»»

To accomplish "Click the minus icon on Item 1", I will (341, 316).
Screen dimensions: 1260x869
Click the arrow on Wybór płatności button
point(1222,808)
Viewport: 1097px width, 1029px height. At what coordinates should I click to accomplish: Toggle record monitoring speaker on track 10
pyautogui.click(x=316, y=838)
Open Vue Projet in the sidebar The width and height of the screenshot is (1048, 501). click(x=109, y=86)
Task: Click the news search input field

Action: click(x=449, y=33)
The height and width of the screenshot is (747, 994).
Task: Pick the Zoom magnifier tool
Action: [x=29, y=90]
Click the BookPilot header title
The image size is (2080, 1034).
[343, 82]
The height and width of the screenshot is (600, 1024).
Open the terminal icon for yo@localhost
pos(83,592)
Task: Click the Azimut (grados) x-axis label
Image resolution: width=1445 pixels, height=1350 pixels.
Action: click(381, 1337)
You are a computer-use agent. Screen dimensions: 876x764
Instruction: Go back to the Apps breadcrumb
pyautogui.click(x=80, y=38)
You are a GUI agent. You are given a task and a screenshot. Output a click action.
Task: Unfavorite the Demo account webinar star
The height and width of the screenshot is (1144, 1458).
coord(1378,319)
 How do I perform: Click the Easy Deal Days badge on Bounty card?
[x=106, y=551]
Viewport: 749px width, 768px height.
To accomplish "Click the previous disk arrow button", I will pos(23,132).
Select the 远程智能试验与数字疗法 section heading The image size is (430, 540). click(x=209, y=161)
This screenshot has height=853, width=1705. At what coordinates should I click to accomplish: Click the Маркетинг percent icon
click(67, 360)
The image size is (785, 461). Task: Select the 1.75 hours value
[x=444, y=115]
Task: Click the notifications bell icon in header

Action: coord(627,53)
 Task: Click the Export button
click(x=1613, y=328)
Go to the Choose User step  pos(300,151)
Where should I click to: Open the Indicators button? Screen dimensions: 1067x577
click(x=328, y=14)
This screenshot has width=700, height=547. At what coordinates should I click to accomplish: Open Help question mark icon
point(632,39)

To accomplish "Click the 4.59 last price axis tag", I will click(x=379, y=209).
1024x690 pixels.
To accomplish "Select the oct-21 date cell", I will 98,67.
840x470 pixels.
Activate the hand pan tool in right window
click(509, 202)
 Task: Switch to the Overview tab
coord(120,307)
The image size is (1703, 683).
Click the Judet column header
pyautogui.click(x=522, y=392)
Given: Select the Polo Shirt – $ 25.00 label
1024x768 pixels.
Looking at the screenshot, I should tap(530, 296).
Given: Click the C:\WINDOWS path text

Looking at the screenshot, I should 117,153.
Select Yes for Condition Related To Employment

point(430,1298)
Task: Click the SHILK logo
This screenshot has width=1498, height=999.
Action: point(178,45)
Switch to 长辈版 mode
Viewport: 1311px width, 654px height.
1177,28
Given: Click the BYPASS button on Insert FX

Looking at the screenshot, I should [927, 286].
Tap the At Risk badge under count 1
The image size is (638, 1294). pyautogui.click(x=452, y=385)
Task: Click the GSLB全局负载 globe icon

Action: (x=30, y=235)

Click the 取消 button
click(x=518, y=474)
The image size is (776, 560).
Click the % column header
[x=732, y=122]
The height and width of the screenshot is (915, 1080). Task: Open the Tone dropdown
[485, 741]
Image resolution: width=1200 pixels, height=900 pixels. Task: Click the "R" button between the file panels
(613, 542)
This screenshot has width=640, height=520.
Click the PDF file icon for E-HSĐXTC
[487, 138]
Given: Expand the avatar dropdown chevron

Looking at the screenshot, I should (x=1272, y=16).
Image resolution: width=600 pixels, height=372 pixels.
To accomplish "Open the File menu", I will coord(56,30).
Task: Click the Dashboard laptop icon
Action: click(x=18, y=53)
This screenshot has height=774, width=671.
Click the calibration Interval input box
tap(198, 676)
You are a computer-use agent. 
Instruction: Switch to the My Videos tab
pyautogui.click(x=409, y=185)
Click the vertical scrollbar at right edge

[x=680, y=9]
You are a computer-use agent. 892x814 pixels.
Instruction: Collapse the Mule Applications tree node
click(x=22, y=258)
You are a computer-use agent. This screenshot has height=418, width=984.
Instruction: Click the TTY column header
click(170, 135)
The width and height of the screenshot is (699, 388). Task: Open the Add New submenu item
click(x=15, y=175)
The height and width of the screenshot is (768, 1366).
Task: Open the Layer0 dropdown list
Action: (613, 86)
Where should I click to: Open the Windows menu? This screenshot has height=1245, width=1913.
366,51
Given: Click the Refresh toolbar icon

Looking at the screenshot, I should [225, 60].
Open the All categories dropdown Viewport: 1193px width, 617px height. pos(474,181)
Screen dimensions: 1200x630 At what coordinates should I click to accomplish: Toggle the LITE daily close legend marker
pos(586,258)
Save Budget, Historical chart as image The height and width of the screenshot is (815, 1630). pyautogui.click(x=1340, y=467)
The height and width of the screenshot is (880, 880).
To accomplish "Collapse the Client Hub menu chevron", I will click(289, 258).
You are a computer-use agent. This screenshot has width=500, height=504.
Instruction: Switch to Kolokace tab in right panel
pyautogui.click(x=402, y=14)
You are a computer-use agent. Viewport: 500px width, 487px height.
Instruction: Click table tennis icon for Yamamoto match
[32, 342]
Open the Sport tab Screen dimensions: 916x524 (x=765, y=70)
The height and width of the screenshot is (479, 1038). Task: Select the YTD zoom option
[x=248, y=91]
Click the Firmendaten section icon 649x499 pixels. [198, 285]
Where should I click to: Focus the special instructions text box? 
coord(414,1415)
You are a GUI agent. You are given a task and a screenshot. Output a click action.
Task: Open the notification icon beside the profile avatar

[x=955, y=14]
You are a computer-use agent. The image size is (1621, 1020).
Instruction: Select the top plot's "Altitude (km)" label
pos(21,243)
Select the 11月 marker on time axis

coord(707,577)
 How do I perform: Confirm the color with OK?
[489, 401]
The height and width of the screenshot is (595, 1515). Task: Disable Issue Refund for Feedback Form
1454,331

««

» **EXERCISE AIM**: Transcribe the entire listing above exactly as written.

» **OUTPUT FOR THIS EXERCISE**:
To accomplish "Click the minus icon on Item 1", I will (341, 316).
Screen dimensions: 1260x869
Click the arrow on Wybór płatności button
point(1222,808)
Viewport: 1097px width, 1029px height. At what coordinates should I click to accomplish: Toggle record monitoring speaker on track 10
pyautogui.click(x=316, y=838)
Open Vue Projet in the sidebar The width and height of the screenshot is (1048, 501). click(x=109, y=86)
Task: Click the news search input field

Action: click(x=449, y=33)
The height and width of the screenshot is (747, 994).
Task: Pick the Zoom magnifier tool
Action: [x=29, y=90]
Click the BookPilot header title
The image size is (2080, 1034).
[343, 82]
The height and width of the screenshot is (600, 1024).
Open the terminal icon for yo@localhost
pos(83,592)
Task: Click the Azimut (grados) x-axis label
Image resolution: width=1445 pixels, height=1350 pixels.
Action: click(381, 1337)
You are a computer-use agent. Screen dimensions: 876x764
Instruction: Go back to the Apps breadcrumb
pyautogui.click(x=80, y=38)
You are a GUI agent. You are given a task and a screenshot. Output a click action.
Task: Unfavorite the Demo account webinar star
The height and width of the screenshot is (1144, 1458).
coord(1378,319)
 How do I perform: Click the Easy Deal Days badge on Bounty card?
[x=106, y=551]
Viewport: 749px width, 768px height.
To accomplish "Click the previous disk arrow button", I will pos(23,132).
Select the 远程智能试验与数字疗法 section heading The image size is (430, 540). click(x=209, y=161)
This screenshot has height=853, width=1705. At what coordinates should I click to accomplish: Click the Маркетинг percent icon
click(67, 360)
The image size is (785, 461). Task: Select the 1.75 hours value
[x=444, y=115]
Task: Click the notifications bell icon in header

Action: coord(627,53)
 Task: Click the Export button
click(x=1613, y=328)
Go to the Choose User step  pos(300,151)
Where should I click to: Open the Indicators button? Screen dimensions: 1067x577
click(x=328, y=14)
This screenshot has width=700, height=547. At what coordinates should I click to accomplish: Open Help question mark icon
point(632,39)

To accomplish "Click the 4.59 last price axis tag", I will click(x=379, y=209).
1024x690 pixels.
To accomplish "Select the oct-21 date cell", I will 98,67.
840x470 pixels.
Activate the hand pan tool in right window
click(509, 202)
 Task: Switch to the Overview tab
coord(120,307)
The image size is (1703, 683).
Click the Judet column header
pyautogui.click(x=522, y=392)
Given: Select the Polo Shirt – $ 25.00 label
1024x768 pixels.
Looking at the screenshot, I should tap(530, 296).
Given: Click the C:\WINDOWS path text

Looking at the screenshot, I should 117,153.
Select Yes for Condition Related To Employment

point(430,1298)
Task: Click the SHILK logo
This screenshot has width=1498, height=999.
Action: point(178,45)
Switch to 长辈版 mode
Viewport: 1311px width, 654px height.
1177,28
Given: Click the BYPASS button on Insert FX

Looking at the screenshot, I should [927, 286].
Tap the At Risk badge under count 1
The image size is (638, 1294). pyautogui.click(x=452, y=385)
Task: Click the GSLB全局负载 globe icon

Action: (x=30, y=235)

Click the 取消 button
click(x=518, y=474)
The image size is (776, 560).
Click the % column header
[x=732, y=122]
The height and width of the screenshot is (915, 1080). Task: Open the Tone dropdown
[485, 741]
Image resolution: width=1200 pixels, height=900 pixels. Task: Click the "R" button between the file panels
(613, 542)
This screenshot has width=640, height=520.
Click the PDF file icon for E-HSĐXTC
[487, 138]
Given: Expand the avatar dropdown chevron

Looking at the screenshot, I should (x=1272, y=16).
Image resolution: width=600 pixels, height=372 pixels.
To accomplish "Open the File menu", I will coord(56,30).
Task: Click the Dashboard laptop icon
Action: click(x=18, y=53)
This screenshot has height=774, width=671.
Click the calibration Interval input box
tap(198, 676)
You are a computer-use agent. 
Instruction: Switch to the My Videos tab
pyautogui.click(x=409, y=185)
Click the vertical scrollbar at right edge

[x=680, y=9]
You are a computer-use agent. 892x814 pixels.
Instruction: Collapse the Mule Applications tree node
click(x=22, y=258)
You are a computer-use agent. This screenshot has height=418, width=984.
Instruction: Click the TTY column header
click(170, 135)
The width and height of the screenshot is (699, 388). Task: Open the Add New submenu item
click(x=15, y=175)
The height and width of the screenshot is (768, 1366).
Task: Open the Layer0 dropdown list
Action: (613, 86)
Where should I click to: Open the Windows menu? This screenshot has height=1245, width=1913.
366,51
Given: Click the Refresh toolbar icon

Looking at the screenshot, I should [225, 60].
Open the All categories dropdown Viewport: 1193px width, 617px height. pos(474,181)
Screen dimensions: 1200x630 At what coordinates should I click to accomplish: Toggle the LITE daily close legend marker
pos(586,258)
Save Budget, Historical chart as image The height and width of the screenshot is (815, 1630). pyautogui.click(x=1340, y=467)
The height and width of the screenshot is (880, 880).
To accomplish "Collapse the Client Hub menu chevron", I will click(289, 258).
You are a computer-use agent. This screenshot has width=500, height=504.
Instruction: Switch to Kolokace tab in right panel
pyautogui.click(x=402, y=14)
You are a computer-use agent. Viewport: 500px width, 487px height.
Instruction: Click table tennis icon for Yamamoto match
[32, 342]
Open the Sport tab Screen dimensions: 916x524 (x=765, y=70)
The height and width of the screenshot is (479, 1038). Task: Select the YTD zoom option
[x=248, y=91]
Click the Firmendaten section icon 649x499 pixels. [198, 285]
Where should I click to: Focus the special instructions text box? 
coord(414,1415)
You are a GUI agent. You are given a task and a screenshot. Output a click action.
Task: Open the notification icon beside the profile avatar

[x=955, y=14]
You are a computer-use agent. The image size is (1621, 1020).
Instruction: Select the top plot's "Altitude (km)" label
pos(21,243)
Select the 11月 marker on time axis

coord(707,577)
 How do I perform: Confirm the color with OK?
[489, 401]
The height and width of the screenshot is (595, 1515). Task: Disable Issue Refund for Feedback Form
1454,331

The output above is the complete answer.